DAYTON, Ohio—The presidential debates are over, Election Day is two week away—and the gloves are officially off.
For weeks, President Barack Obama has criticized Republican nominee Mitt Romney for moderating his position on a range of issues throughout the campaign, but in a Tuesday afternoon rally here, he suggested that his challenger was not "trustworthy" enough to hold the nation's highest office.
"We joke about Gov. Romney being all over the map, but it speaks to something important. It speaks of trust. There's no more serious issue in a presidential campaign than trust. Trust matters," Obama said during his speech at a rally here. "You want to know that the person who is applying to be your president and commander in chief is trustworthy. That he means what he says. That he's not just making stuff up depending on whether it's convenient or not."
Obama added: "[Gov. Romney] is terrific at making presentations about stuff he thinks is wrong with America, but he sure can't give you an answer about what will make it right. And that's not leadership that you can trust."
The time and resources both campaigns are pouring into Ohio shows clearly that they consider the state a crucial component to reaching the 270 Electoral College votes needed to secure the presidency in November. While Romney has catered to the state by attacking Obama for federal regulations over the coal industry, Obama has hammered Romney for opposing the federal bailout of American auto companies on the brink of collapse four years ago.
About one in eight jobs in Ohio is tied to the auto industry, and the Obama campaign views the strategy as one that could help tip the state for the president. Both at the debate on Tuesday night and at the rally, Obama pointed to a 2008 op-ed Romney authored in the New York Times, "Let Detroit Go Bankrupt," that opposed offering federal funds to the struggling auto companies until they underwent a structure bailout, a move Obama contends could have forced those companies to go under completely.

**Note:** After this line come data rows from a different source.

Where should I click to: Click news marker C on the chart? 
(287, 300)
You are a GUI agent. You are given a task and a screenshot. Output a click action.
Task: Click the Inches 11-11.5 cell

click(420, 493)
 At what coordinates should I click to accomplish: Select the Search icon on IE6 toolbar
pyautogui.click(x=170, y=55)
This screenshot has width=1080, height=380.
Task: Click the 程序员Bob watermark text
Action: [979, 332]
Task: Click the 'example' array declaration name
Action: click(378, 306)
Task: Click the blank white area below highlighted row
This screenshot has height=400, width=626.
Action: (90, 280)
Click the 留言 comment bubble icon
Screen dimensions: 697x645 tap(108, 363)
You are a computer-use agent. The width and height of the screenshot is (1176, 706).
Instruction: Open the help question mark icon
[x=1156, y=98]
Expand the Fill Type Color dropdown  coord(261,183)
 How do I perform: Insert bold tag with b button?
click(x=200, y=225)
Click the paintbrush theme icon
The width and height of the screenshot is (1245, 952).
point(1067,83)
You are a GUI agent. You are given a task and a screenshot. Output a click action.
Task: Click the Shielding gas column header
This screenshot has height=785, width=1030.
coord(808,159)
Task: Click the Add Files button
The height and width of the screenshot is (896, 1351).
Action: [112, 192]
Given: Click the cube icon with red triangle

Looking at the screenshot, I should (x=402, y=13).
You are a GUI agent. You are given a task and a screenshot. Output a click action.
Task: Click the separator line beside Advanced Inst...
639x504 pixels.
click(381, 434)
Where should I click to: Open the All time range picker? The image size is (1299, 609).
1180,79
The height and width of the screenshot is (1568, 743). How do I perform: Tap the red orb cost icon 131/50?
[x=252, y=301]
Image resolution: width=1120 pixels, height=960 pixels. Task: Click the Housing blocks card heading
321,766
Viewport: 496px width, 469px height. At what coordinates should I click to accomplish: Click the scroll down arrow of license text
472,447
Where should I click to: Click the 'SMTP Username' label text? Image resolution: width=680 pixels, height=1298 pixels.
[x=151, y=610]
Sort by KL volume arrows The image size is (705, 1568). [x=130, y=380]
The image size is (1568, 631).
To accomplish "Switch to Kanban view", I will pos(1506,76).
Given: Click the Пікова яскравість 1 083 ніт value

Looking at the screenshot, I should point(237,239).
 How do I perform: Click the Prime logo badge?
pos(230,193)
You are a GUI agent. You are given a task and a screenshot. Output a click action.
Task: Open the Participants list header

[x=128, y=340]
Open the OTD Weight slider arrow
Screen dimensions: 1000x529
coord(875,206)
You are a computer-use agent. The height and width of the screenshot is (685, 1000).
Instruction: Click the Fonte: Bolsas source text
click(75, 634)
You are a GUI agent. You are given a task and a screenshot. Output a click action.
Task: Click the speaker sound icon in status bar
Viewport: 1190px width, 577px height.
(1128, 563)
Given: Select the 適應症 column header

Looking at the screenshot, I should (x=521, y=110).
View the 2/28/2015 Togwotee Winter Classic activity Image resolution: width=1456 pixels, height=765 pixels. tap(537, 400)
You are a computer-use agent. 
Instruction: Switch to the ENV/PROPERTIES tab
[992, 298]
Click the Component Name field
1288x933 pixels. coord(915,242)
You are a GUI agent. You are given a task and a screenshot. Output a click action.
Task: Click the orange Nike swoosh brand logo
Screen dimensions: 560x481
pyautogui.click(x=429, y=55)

"If Mitt Romney had been president when the auto industry was on the verge of collapse, we might not have an American auto industry today," Obama said. "We'd be buying cars from China instead of selling cars to China. And you know how important that is to Ohio."
The race here remains a close one. A poll average of three state surveys released by CNN on Monday showed Obama leading Romney 48-45 percent, a sign that both campaigns still have a shot at securing the state's vital 18 Electoral College votes.